[THE EXERCISE]
Format the lines from the one containing "Task: Go forward with the forward arrow" up to and including the one containing "Action: tap(93, 64)" as a numbered list, skipping any blank lines. Leave the pictures out of your answer.

[ENTRIES]
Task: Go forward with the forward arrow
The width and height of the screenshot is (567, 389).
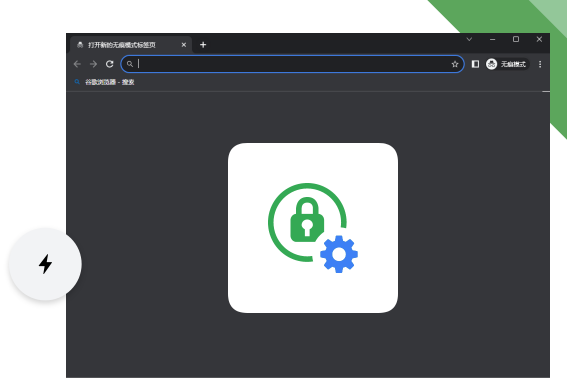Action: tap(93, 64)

---

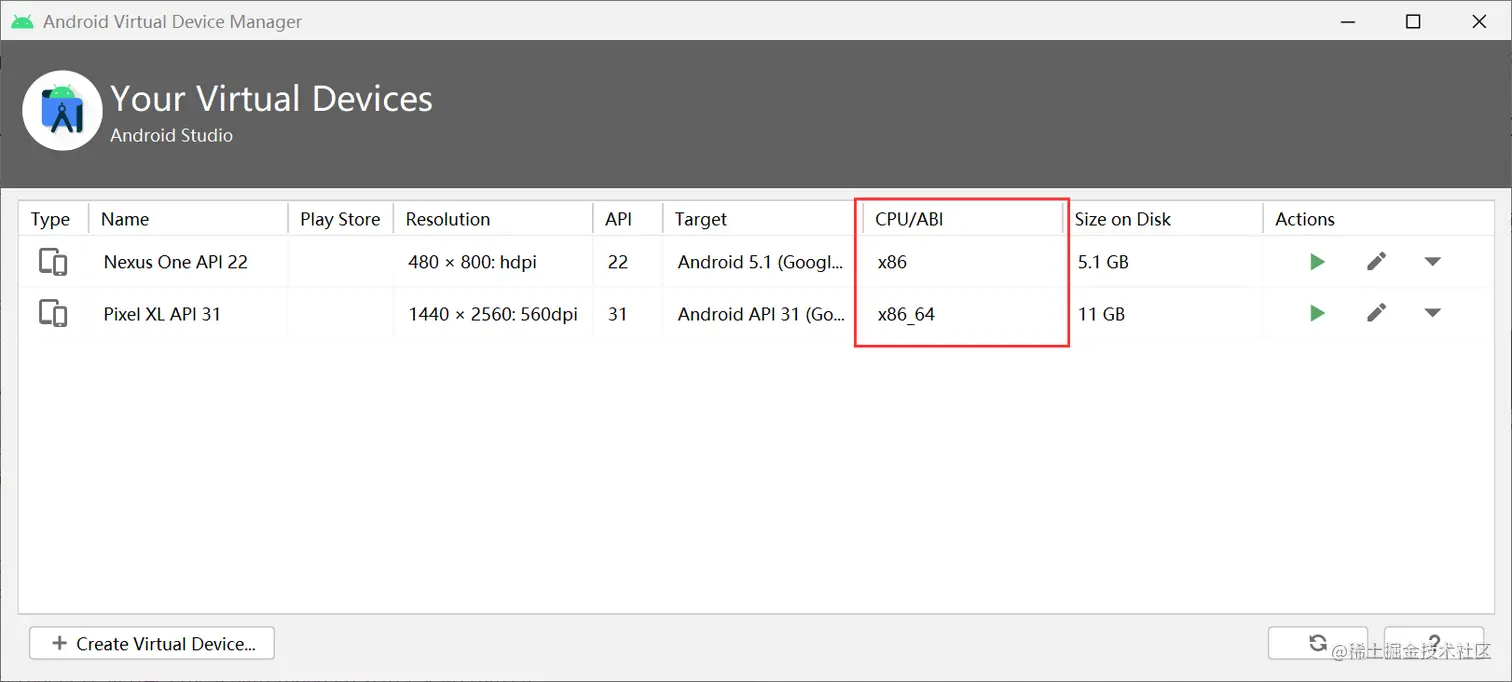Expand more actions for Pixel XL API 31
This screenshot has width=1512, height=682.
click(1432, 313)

==

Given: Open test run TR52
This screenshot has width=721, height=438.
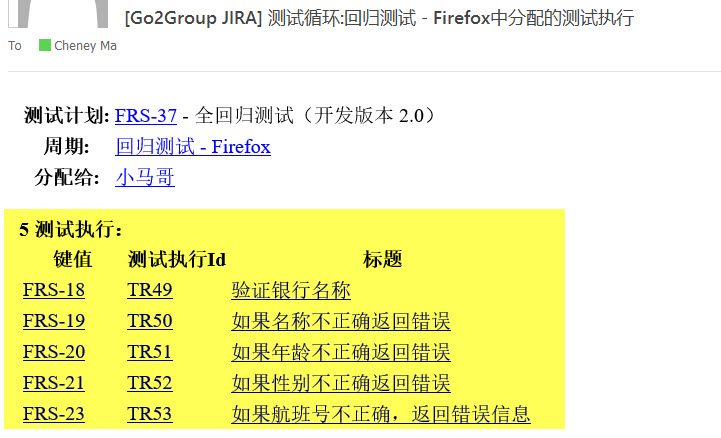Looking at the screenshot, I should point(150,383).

[WRITTEN RESPONSE]
1. Task: Go forward with the forward arrow
2. The width and height of the screenshot is (567, 389).
3. Action: tap(93, 64)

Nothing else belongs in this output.